:: Aufgabe 1 ::
Erläutere anhand des Textauszugs, warum mara-jade in der ersten Wortmeldung angibt, World of Warcraft wohl nicht zu kaufen.
:: Aufgabe 2 ::
Schreibe aus dem Textauszug den Abschnitt zwischen „Wo wir wieder“ und „Regards, eX!“ einschließlich ab.

Es müssen nur sehr viele in der Umgebung *böse in den Chat schiel* sich das Spiel bzw. nen Gästeaccount zulegen und irgendwann kann man nicht mehr widerstehen und testet es zumindest mal an.   

Kaufen werde ichs mir aber wohl nicht, weil man einfach zu sehr von einer Party abhängig und mir das Spiel keine 13 Euro im Monat wert ist.


----------



## Shadow_Man (19. Juli 2006)

*AW: Was müsste passieren, damit Sie World of Warcraft installieren?*



			
				mara-jade am 19.07.2006 12:02 schrieb:
			
		

> Es müssen nur sehr viele in der Umgebung *böse in den Chat schiel* sich das Spiel bzw. nen Gästeaccount zulegen und irgendwann kann man nicht mehr widerstehen und testet es zumindest mal an.
> 
> Kaufen werde ichs mir aber wohl nicht, weil man einfach zu sehr von einer Party abhängig und mir das Spiel keine 13 Euro im Monat wert ist.



Oder es bittet einen eine liebe, nette weibliche Person so lange, dass man gar nicht "nein" sagen kann


----------



## wildman (19. Juli 2006)

*AW: Was müsste passieren, damit Sie World of Warcraft installieren?*

Ich spiele zu gerne eine Persönlichkeit und deren Rolle aus, um mich an ein MMORPG zu wagen.


----------



## eX2tremiousU (19. Juli 2006)

*AW: Was müsste passieren, damit Sie World of Warcraft installieren?*



			
				Shadow_Man am 19.07.2006 15:35 schrieb:
			
		

> mara-jade am 19.07.2006 12:02 schrieb:
> 
> 
> 
> ...



Wo wir wieder beim Thema "Prinzipien" wären...ach Shadow, du wirst alt...und manipulierbar...(falls du dem satanischen Teufelszeug auch erlegen sein solltest, damit meine ich jetzt "WoW" nicht "Frauen"...)    

Regards, eX!


----------



## mara-jade (20. Juli 2006)

*AW: Was müsste passieren, damit Sie World of Warcraft installieren?*



			
				mara-jade am 19.07.2006 12:02 schrieb:
			
		

> Kaufen werde ichs mir aber wohl nicht, weil man einfach zu sehr von einer Party abhängig und mir das Spiel keine 13 Euro im Monat wert ist.



Ich muss diesen Satz zurückziehen.


----------



## MurPhYsSHeeP (20. Juli 2006)

*AW: Was müsste passieren, damit Sie World of Warcraft installieren?*

irgendwie sind die meisten wow fans die mier untergekommen sind etwas komisch  fühlt euch jetzt nicht angesprochen ! deshalb und weil mir mmorpgs nix sagen spiel ichs nicht .soory no f**** way


----------



## Jimini_Grillwurst (20. Juli 2006)

:: Bereitgestellte Einträge ::
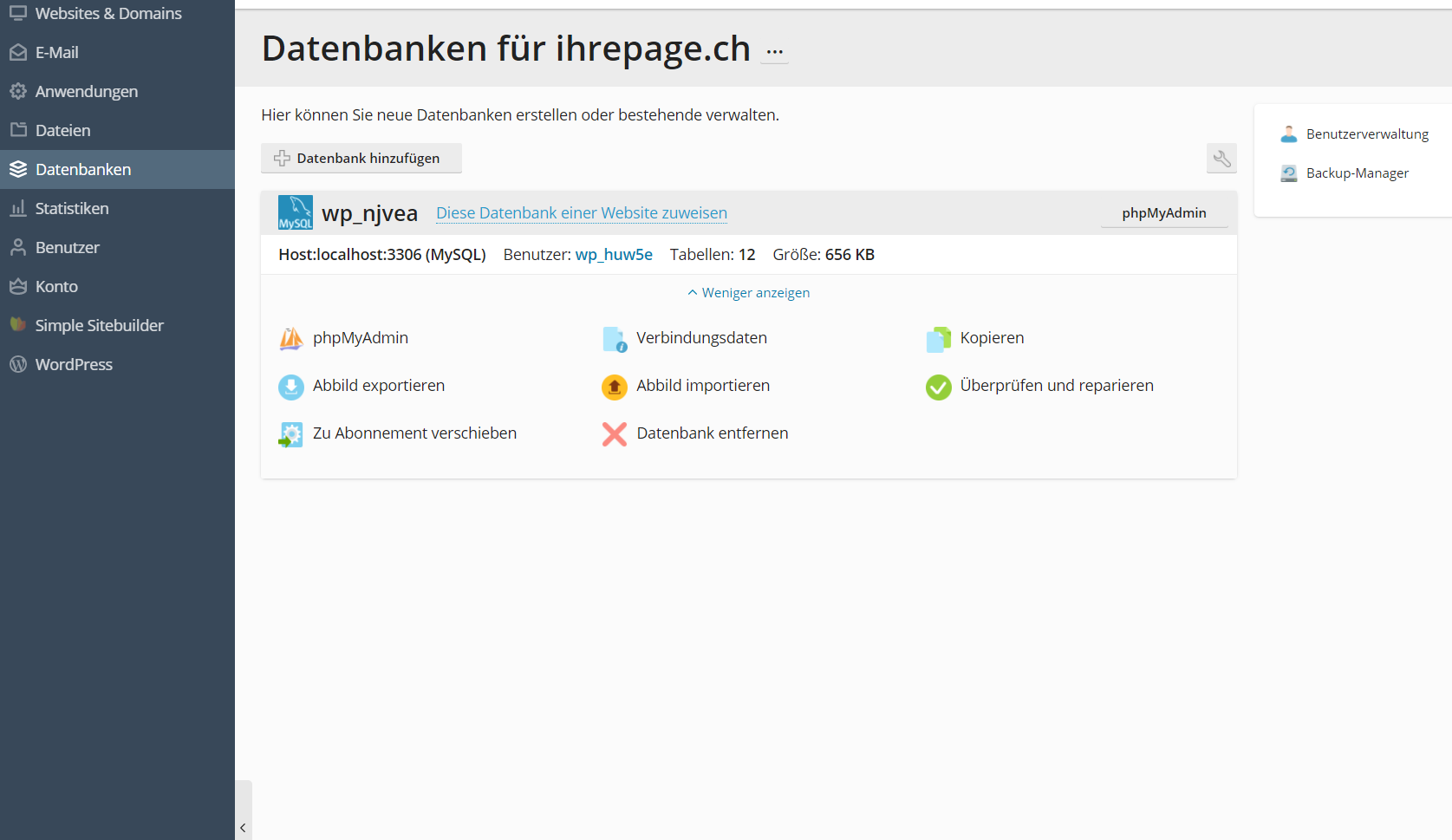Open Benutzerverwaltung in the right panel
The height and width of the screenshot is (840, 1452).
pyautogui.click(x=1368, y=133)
==
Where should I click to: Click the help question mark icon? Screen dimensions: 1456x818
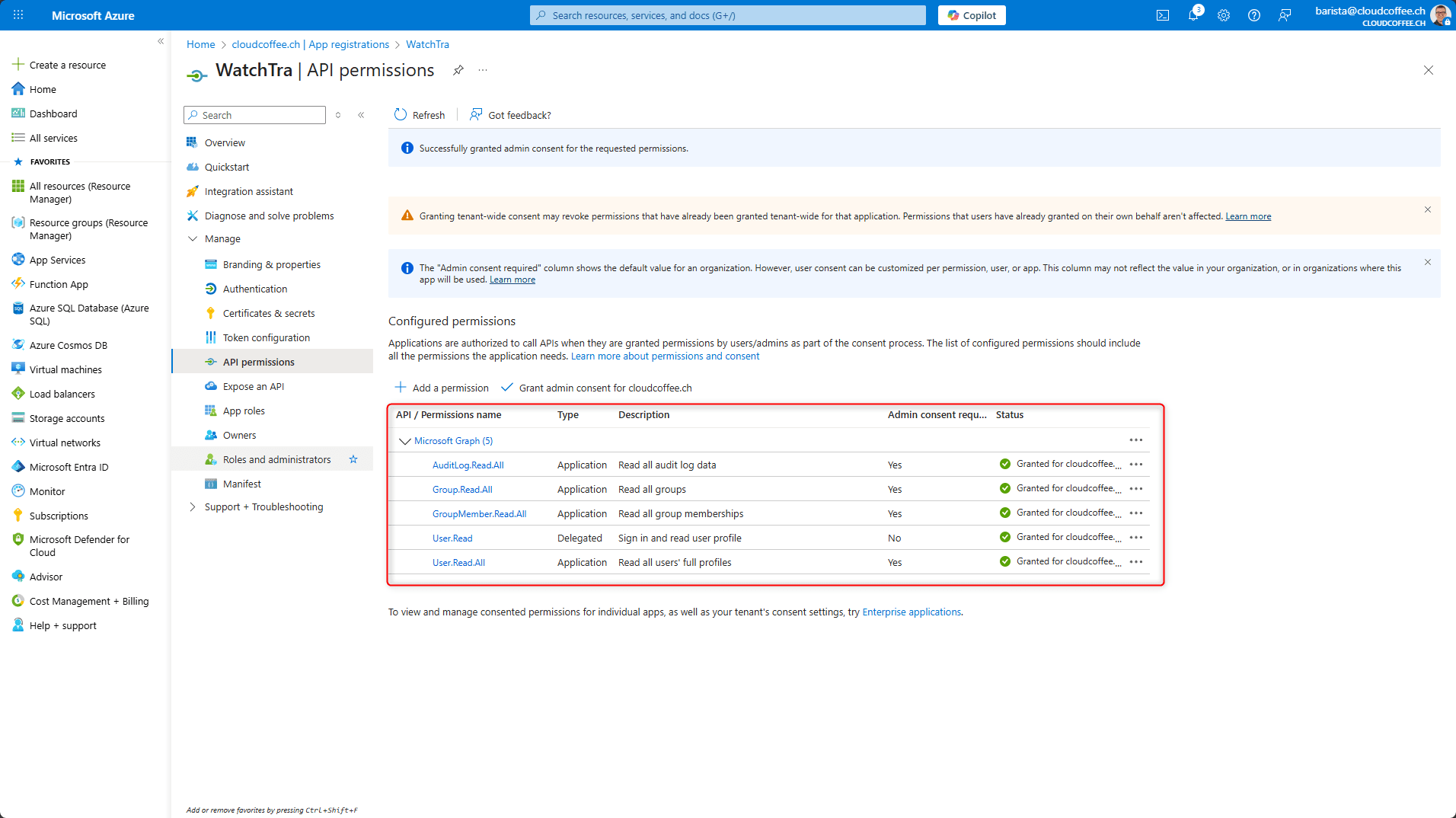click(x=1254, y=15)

:: Schriftliche Lösung 1 ::
Als Gründe werden genannt, dass man beim Spielen zu sehr von einer Party abhängig ist und dass das Spiel die 13 Euro im Monat nicht wert ist.

:: Schriftliche Lösung 2 ::
Wo wir wieder beim Thema "Prinzipien" wären...ach Shadow, du wirst alt...und manipulierbar...(falls du dem satanischen Teufelszeug auch erlegen sein solltest, damit meine ich jetzt "WoW" nicht "Frauen"...)    

Regards, eX!